A year ago, the arrival of Gilead’s new HIV drug, lenacapavir, was hailed as a breakthrough with the potential to fundamentally change the course of the epidemic. At a moment when the global response to HIV is faltering, a drug that requires just two injections a year and reduces the risk of transmission to nearly zero should be accessible to the people who need it most.
Somewhere in Gilead’s offices, sales teams are processing orders from hospitals in Paris, clinics in New York, and health systems across the wealthy world. For over a year, Doctors Without Borders/Médecins Sans Frontières (MSF), which provides medical care in more than 70 countries, has been working to introduce lenacapavir into our programs. We expected buying lenacapavir to be straightforward: MSF routinely buys medicines, including from Gilead, and has paid its prices before — even when they were high.
But to our surprise, Gilead has been steadfast in its refusal to sell lenacapavir to MSF. This is not a dispute about price. Negotiations have stalled on a more basic question: whether we are allowed to buy lenacapavir at all.

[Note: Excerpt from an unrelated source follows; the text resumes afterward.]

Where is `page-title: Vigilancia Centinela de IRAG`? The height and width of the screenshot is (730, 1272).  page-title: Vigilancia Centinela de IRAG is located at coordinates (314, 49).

Gilead’s position is that access in low- and middle-income countries is confined to its arrangement with The Global Fund to Fight AIDS, Tuberculosis, and Malaria. Rather than sell directly to a willing buyer, as it does in wealthy markets, it directs MSF to a channel that, as we have repeatedly told them, cannot supply us directly, and where any doses we use would come at the expense of other programs.
People are ready for this drug. Organizations like MSF have the resources to buy it and the capacity to deliver it. In Eswatini, which has the highest rate of new HIV infections in the world, MSF is distributing a share of the Ministry of Health’s already stretched supply of lenacapavir. Our stock was depleted in weeks.

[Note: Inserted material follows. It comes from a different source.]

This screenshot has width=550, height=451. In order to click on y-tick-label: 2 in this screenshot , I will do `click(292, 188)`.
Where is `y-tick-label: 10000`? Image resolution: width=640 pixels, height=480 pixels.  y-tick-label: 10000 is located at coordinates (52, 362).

We are asking Gilead to sell us lenacapavir directly. After months of engagement, Gilead is well aware that the Global Fund route is not, in practice, a workable solution for MSF’s supply needs — let alone those of most people in low- and middle-income countries. Over recent months, their answers to our questions about why they cannot sell have grown progressively less convincing. In our most recent exchange, they said that negotiating a contract would be “a lot of work.”
Gilead's stated vision is "ending the HIV epidemic for everyone, everywhere.” That vision is impossible to reconcile with the reality of its supply strategy. Today, Gilead is the sole supplier of lenacapavir, and no limits seem to exist for wealthy countries. For everyone else, Gilead has left the Global Fund to ration limited supply — enough for just 2 million people over the next three years — to just a few programs.

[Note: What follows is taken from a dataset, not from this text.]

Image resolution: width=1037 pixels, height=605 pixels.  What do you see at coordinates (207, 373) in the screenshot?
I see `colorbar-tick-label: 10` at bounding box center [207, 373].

Some excluded countries will be able to access generics in 2027. But many countries where HIV infections are rising are locked out of these generic licensing agreements, including Argentina, Brazil, Mexico, and Peru, despite their hosting the clinical trials that helped win Gilead regulatory approval. “Everyone, everywhere” means Gilead's terms, for markets Gilead prioritizes, on Gilead's timeline, at Gilead’s discretion. For most of the world — including buyers like MSF — it means: Not you.
Fiduciary duty — the legal obligation of executives to act in their shareholders' interests — is not a term that typically appears in global health debates. It should appear in this one. Gilead has a breakthrough product and willing buyers, but declines to sell.
Three explanations are available, and none reflect well on Gilead’s corporate governance.
The first is neglect. Gilead never built the distribution network to serve the markets where the great majority of people at risk of acquiring HIV live.
The second is an undisclosed, genuine supply constraint. This would be a material fact that shareholders and the public are entitled to know about. But the company has told investors it has contracted manufacturing capacity with the ability to scale further, and lenacapavir is available without restriction in wealthy markets.
The third is deliberate strategy. A decade ago, the pharmaceutical industry had a moment of unusual candor at an industry event, when Bayer's CEO was asked about access to its cancer drug. Marijn Dekkers replied, "We did not develop this product for the Indian market … we developed this product for Western patients who can afford this product." The remark went viral and became shorthand for an attitude the industry has spent years trying to distance itself from.
Gilead has not said anything so explicit. But a company that sells lenacapavir in New York at $28,218 but will not sell it to us at any price is saying the same thing, just more quietly.
MSF is not asking Gilead to give this drug away. We are asking to buy it at a fair price, so we can get it to the people who need it most. Gilead's refusal to sell lenacapavir is, first, a human failure — one measured in the number of people who will acquire HIV when prevention is within reach. But it is also a governance failure, carrying significant financial, regulatory, and political risk that its shareholders — including the institutional investors who hold Gilead in ethical investment portfolios — have been made to assume without consultation or consent.
MSF wants to know why Gilead refuses to sell its flagship HIV drug. So should its shareholders.